### SOURCE RECORDS

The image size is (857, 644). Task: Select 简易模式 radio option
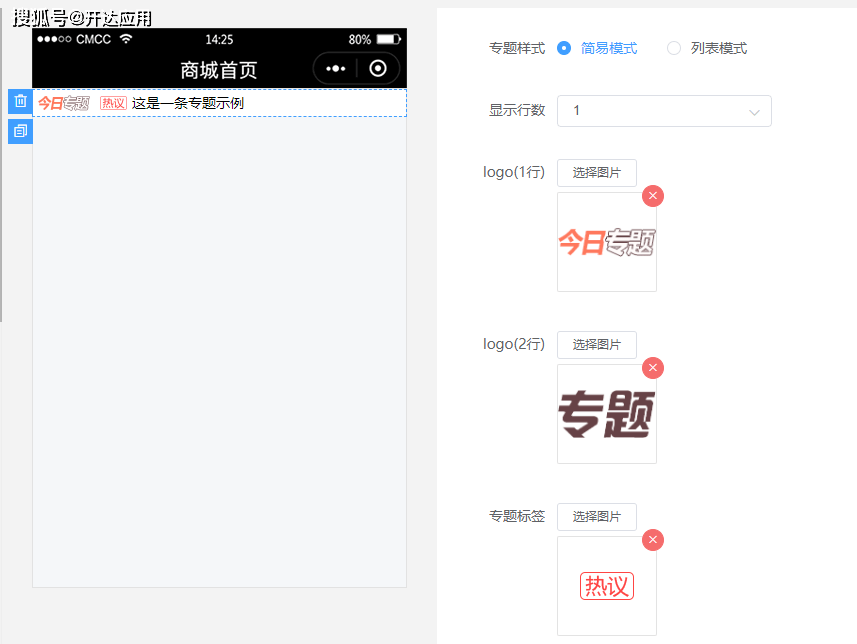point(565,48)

######
### SOURCE RECORDS

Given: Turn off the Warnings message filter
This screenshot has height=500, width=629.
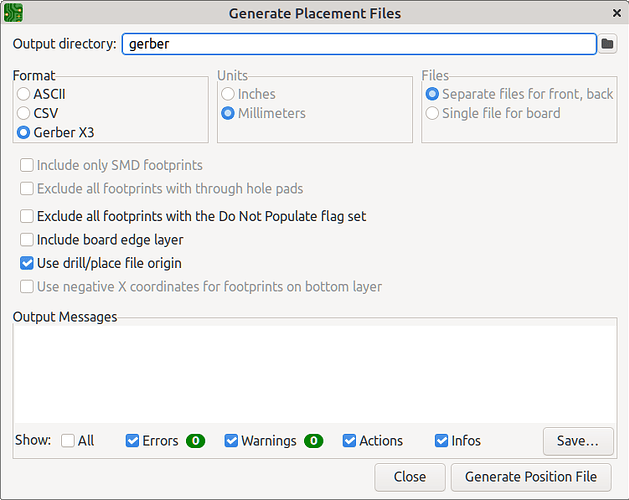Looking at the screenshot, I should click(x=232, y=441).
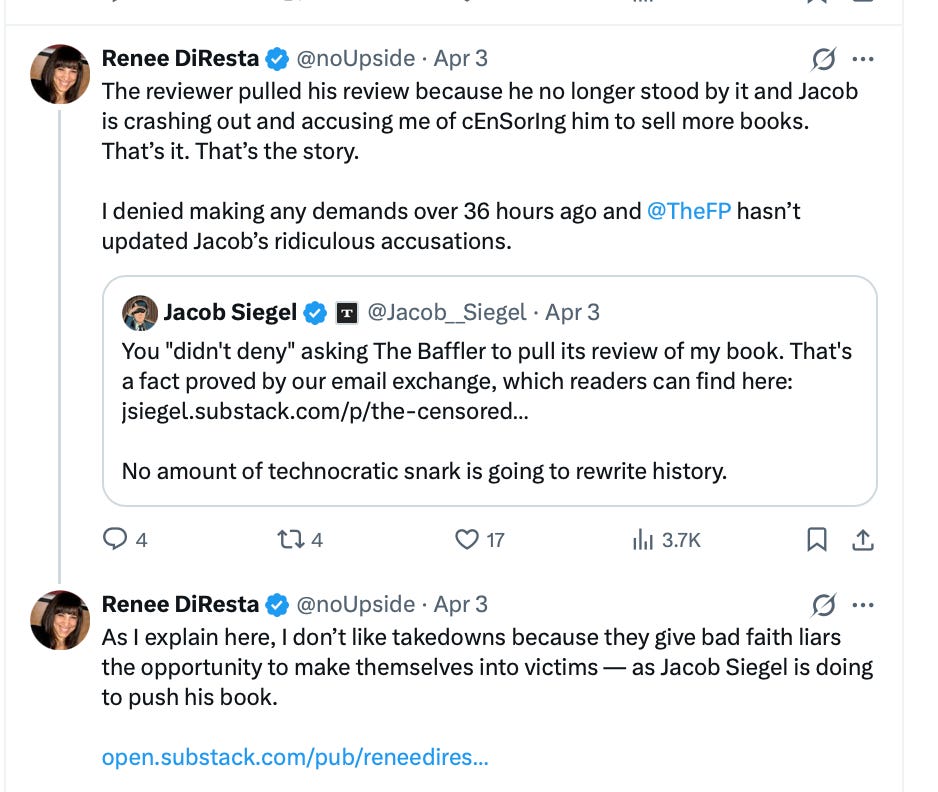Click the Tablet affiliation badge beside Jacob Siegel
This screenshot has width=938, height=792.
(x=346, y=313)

######

_AIM OF THE TASK_.
Count the lines in the rows above that contain the string "width", with case counting. Reply with the number alone.

_SOLUTION FOR THIS EXERCISE_.
2